Beefy Boxes and Bandwidth Generously Provided by pair Networks
Come for the quick hacks, stay for the epiphanies.
 
PerlMonks  

XML & data structure parsing fun (XML::Simple ??)

by kabeldag (Hermit)
on Jun 05, 2008 at 06:35 UTC ( [id://690337]=perlquestion: print w/replies, xml ) Need Help??

kabeldag has asked for the wisdom of the Perl Monks concerning the following question:

I have never had the need/requirement/want to deal with any XML before. At least not in any major way. However, I do now, and have a few questions.

Firstly, let me give the basic scenario:

The XML in question could be anything from semi well-formed/created to well-formed/created. Secondly, let's assume that the XML elements from root to a max depth of 4 are known, and we are erring on the side of caution in that the resulting XML::Simple structure may be a large mix of Hash's and Array's at different depths.
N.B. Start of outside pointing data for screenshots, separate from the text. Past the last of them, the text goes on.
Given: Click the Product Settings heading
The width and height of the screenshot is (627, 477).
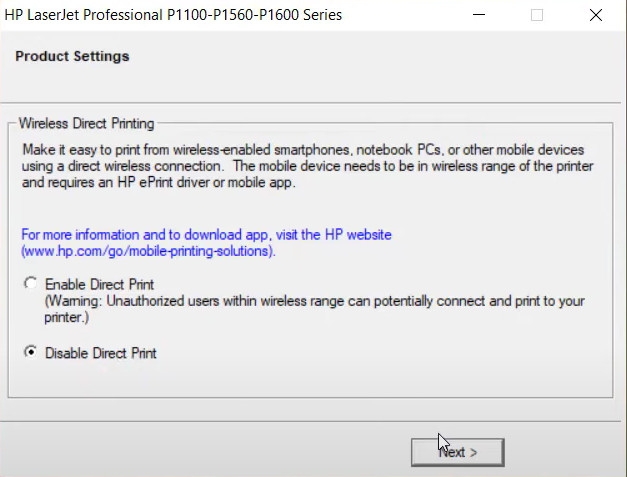Looking at the screenshot, I should click(72, 56).
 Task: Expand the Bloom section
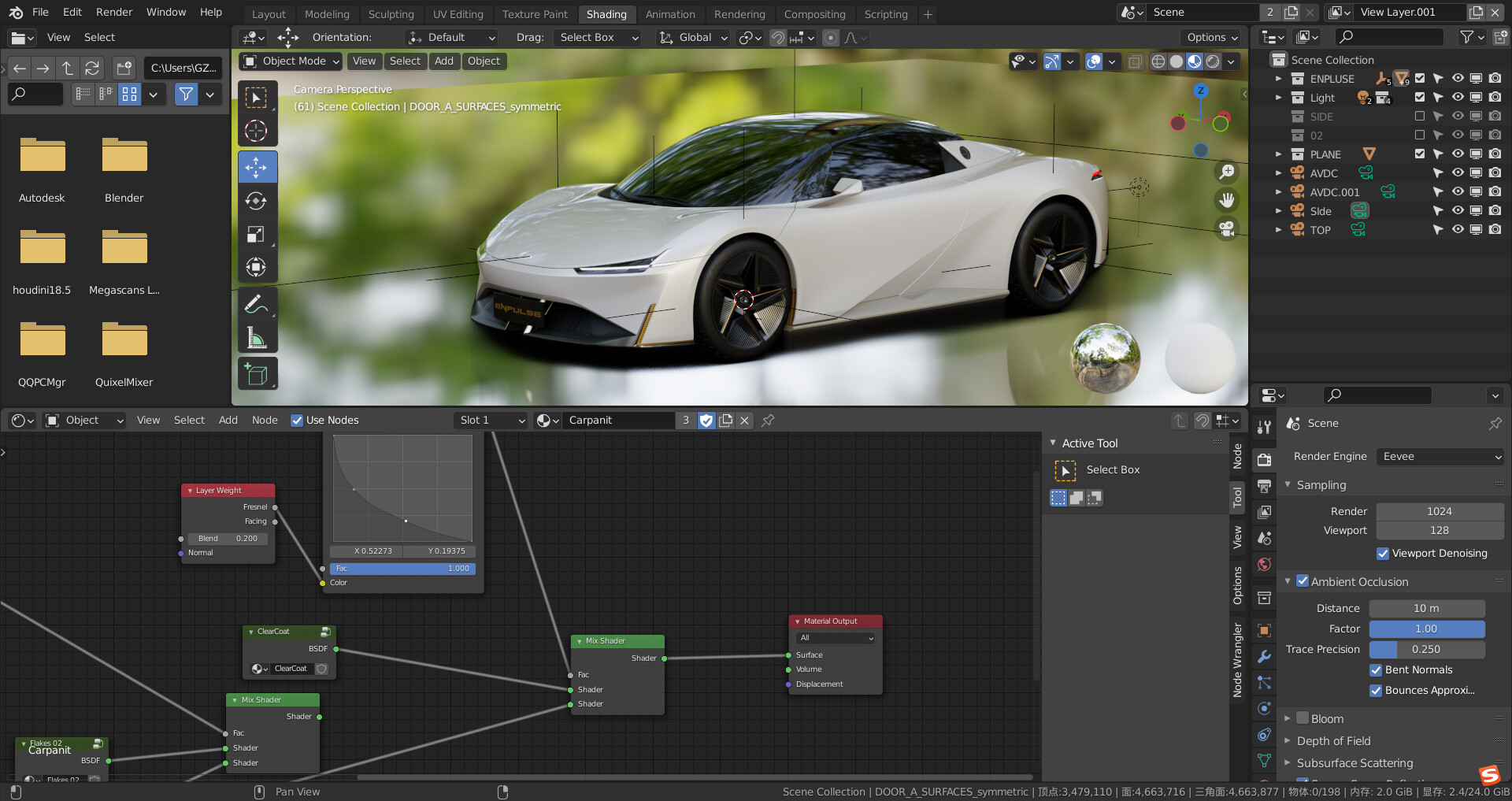point(1289,718)
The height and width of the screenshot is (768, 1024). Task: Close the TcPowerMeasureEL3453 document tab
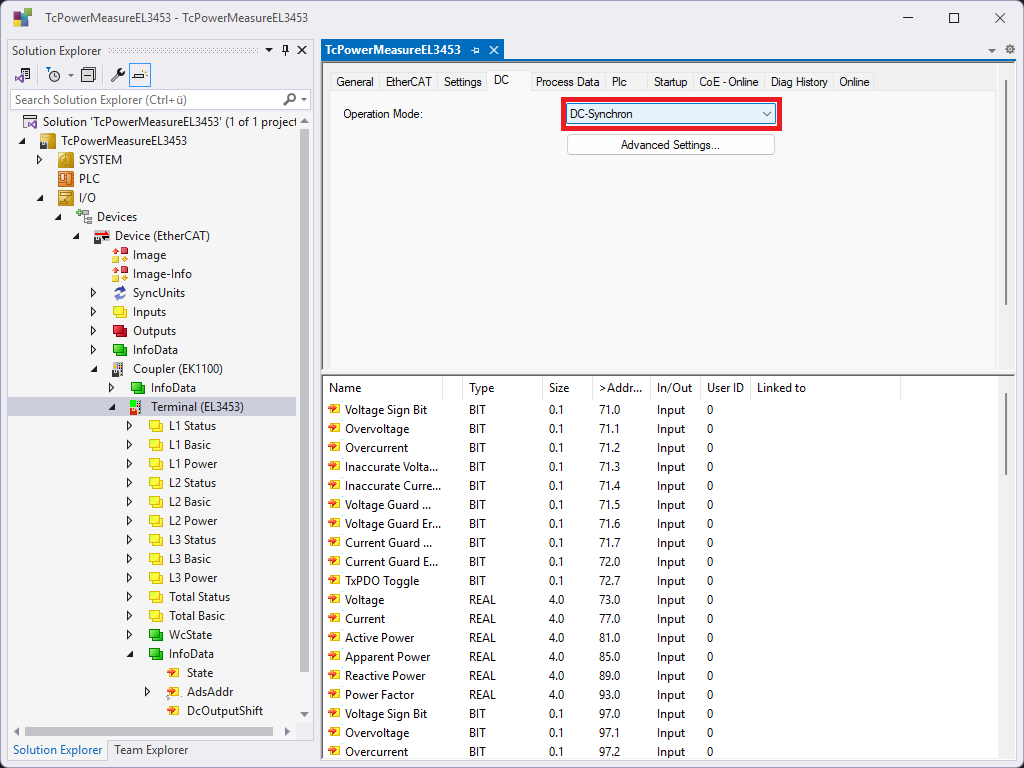coord(493,50)
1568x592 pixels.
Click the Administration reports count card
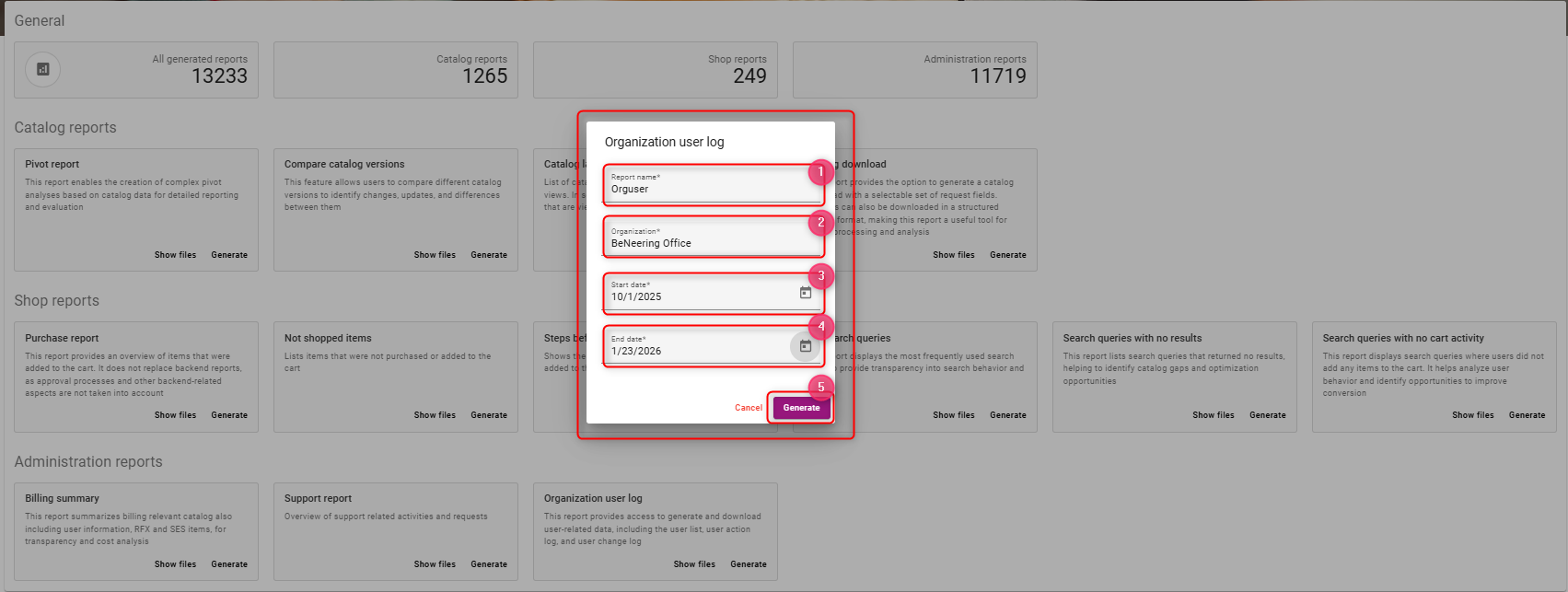coord(914,70)
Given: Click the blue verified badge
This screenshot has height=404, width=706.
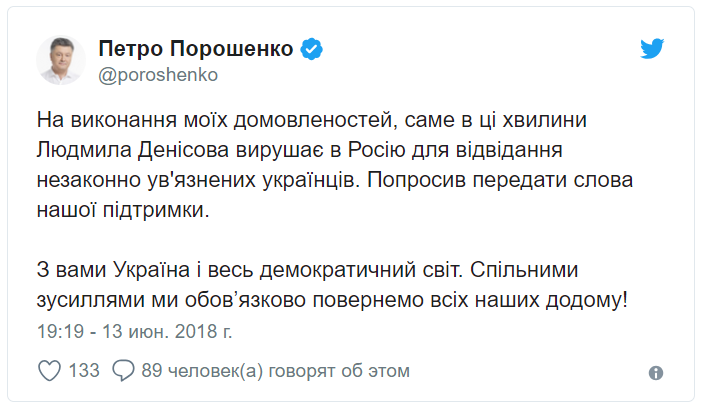Looking at the screenshot, I should 312,49.
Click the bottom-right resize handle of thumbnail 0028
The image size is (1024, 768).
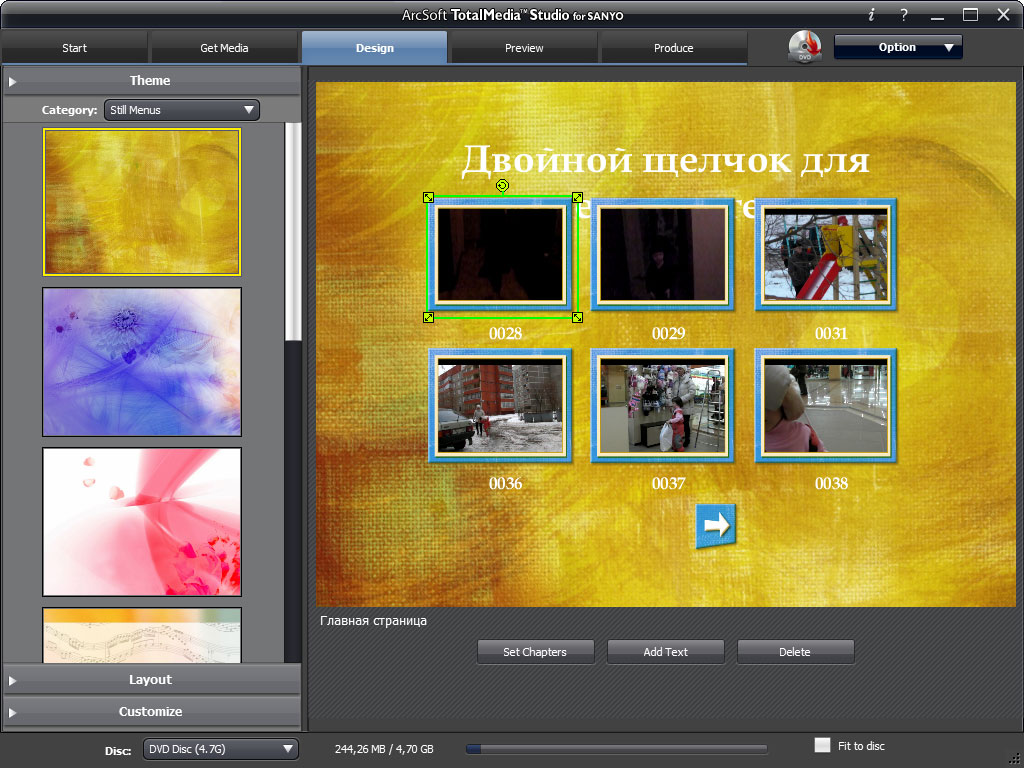577,317
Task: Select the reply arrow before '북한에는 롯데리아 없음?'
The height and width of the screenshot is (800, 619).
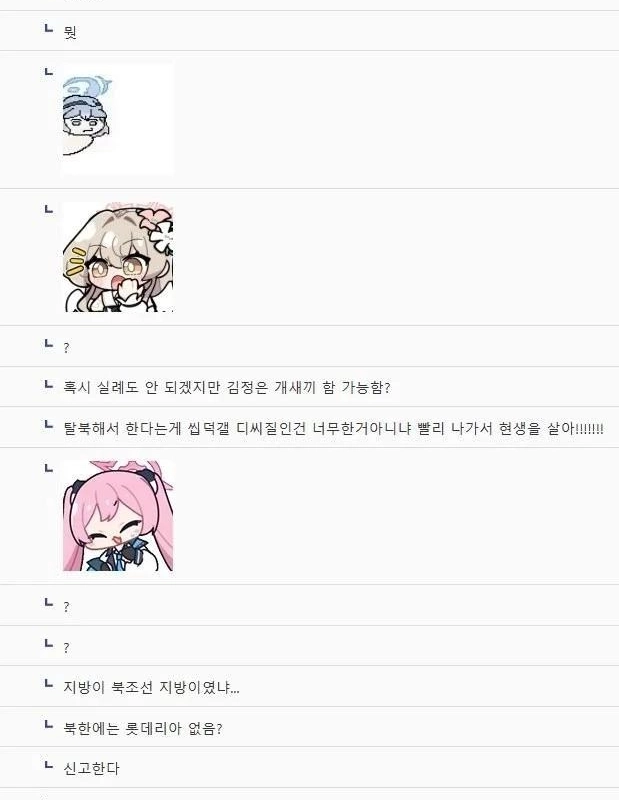Action: tap(48, 724)
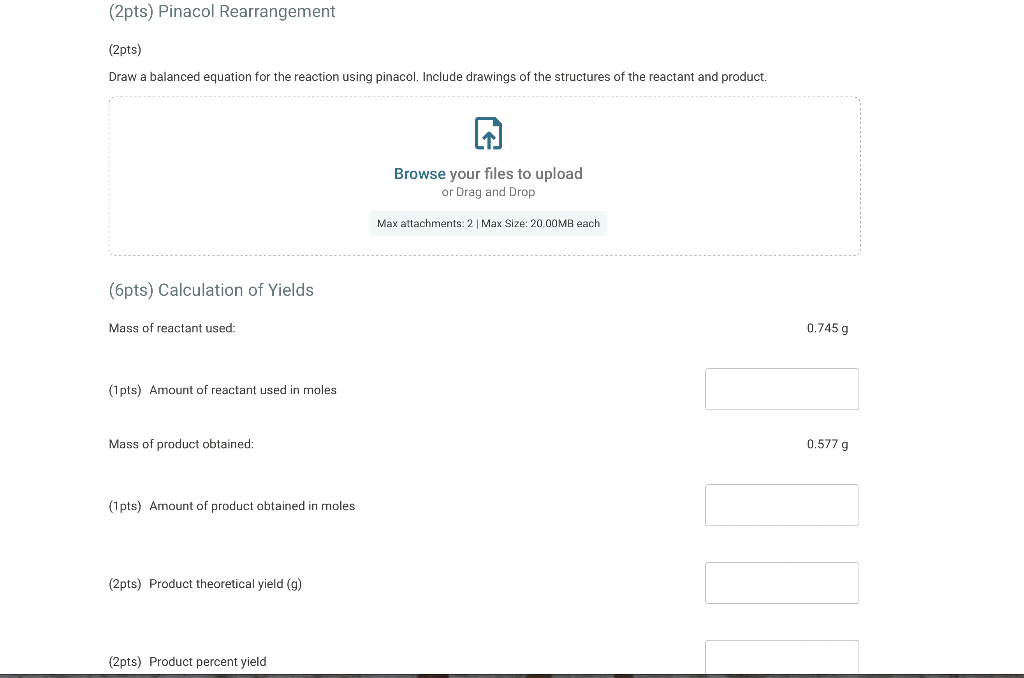This screenshot has width=1024, height=678.
Task: Click the Product percent yield label
Action: coord(207,661)
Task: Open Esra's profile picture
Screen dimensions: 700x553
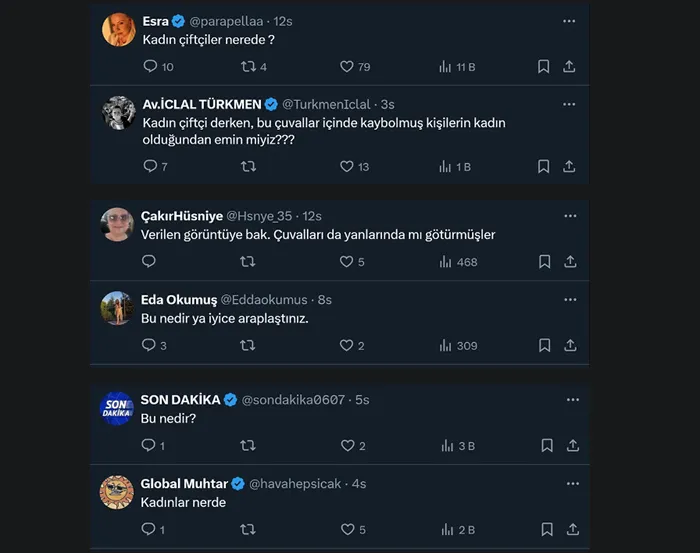Action: point(119,29)
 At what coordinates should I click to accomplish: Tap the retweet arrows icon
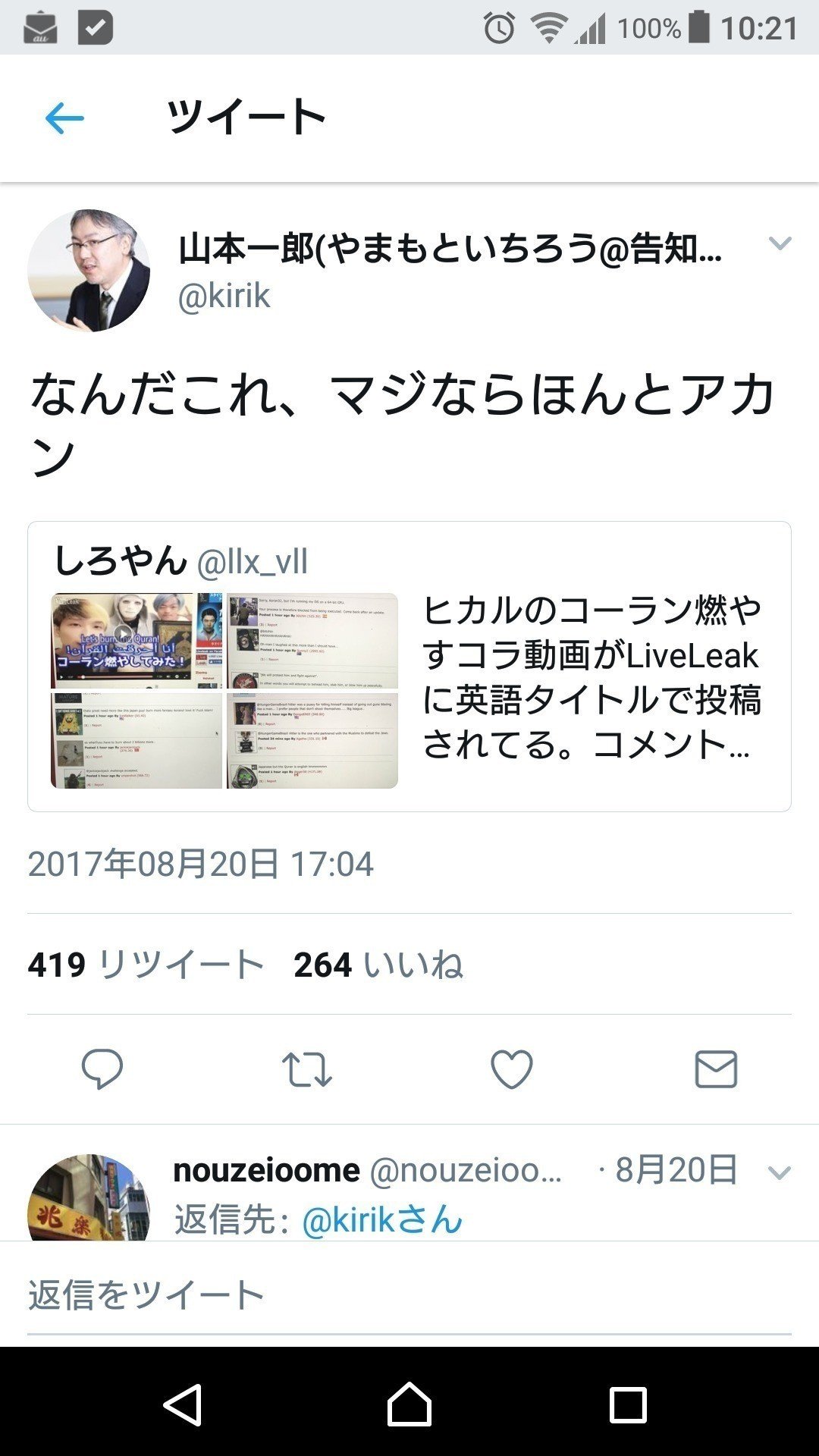306,1069
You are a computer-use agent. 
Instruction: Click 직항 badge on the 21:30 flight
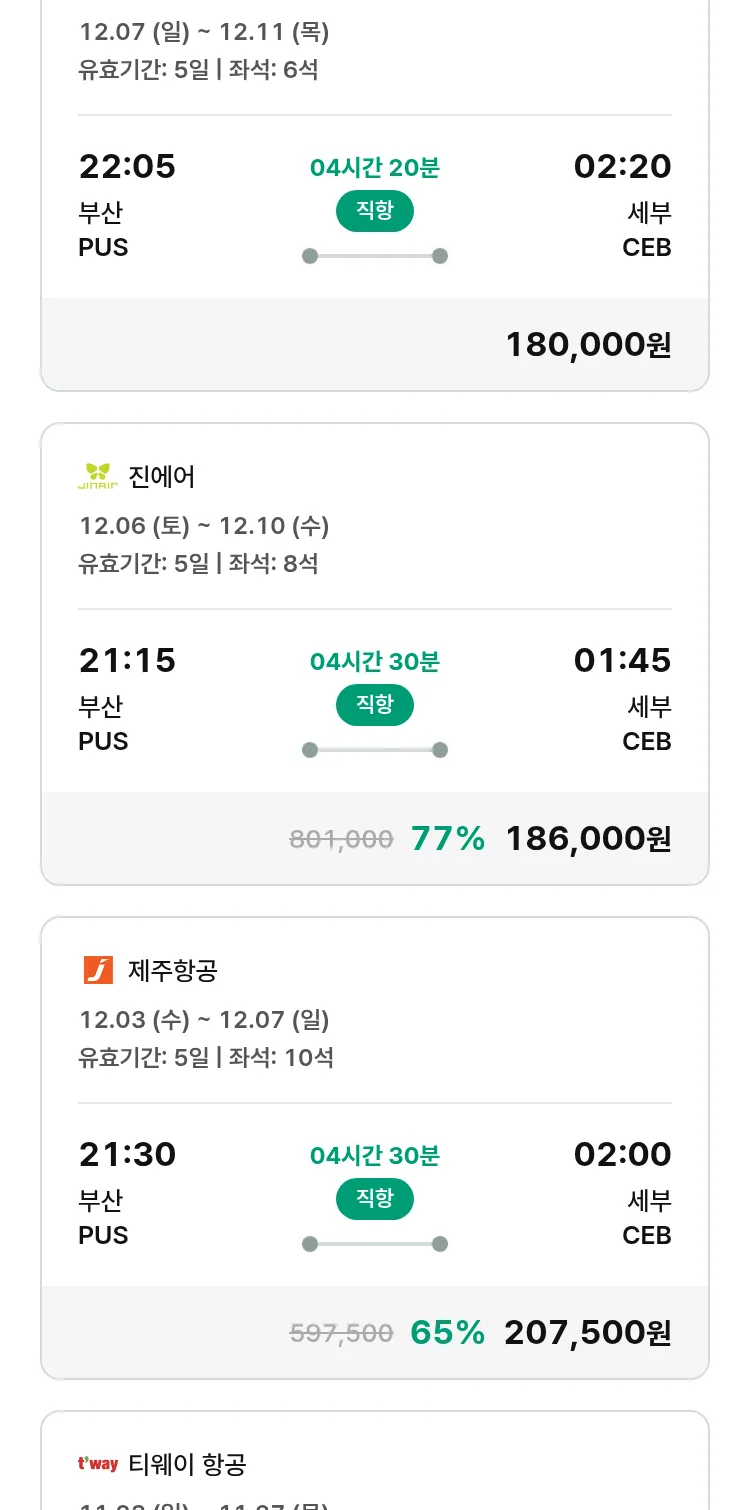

Thirdly, some of the element values will vary in size (but the total size of the XML tree itself will usually never exceed 2MB), and there will be multiple sub-element containers of the same name: I am using XMLin() without any major modifiers that will change the resulting structure.

The script I have written below works well enough with the test XML in the XML_RAW heredoc. But, before I start going too far, what suggestions does anyone have? Show me some other methods for getting 'concise' data from an XML tree :-)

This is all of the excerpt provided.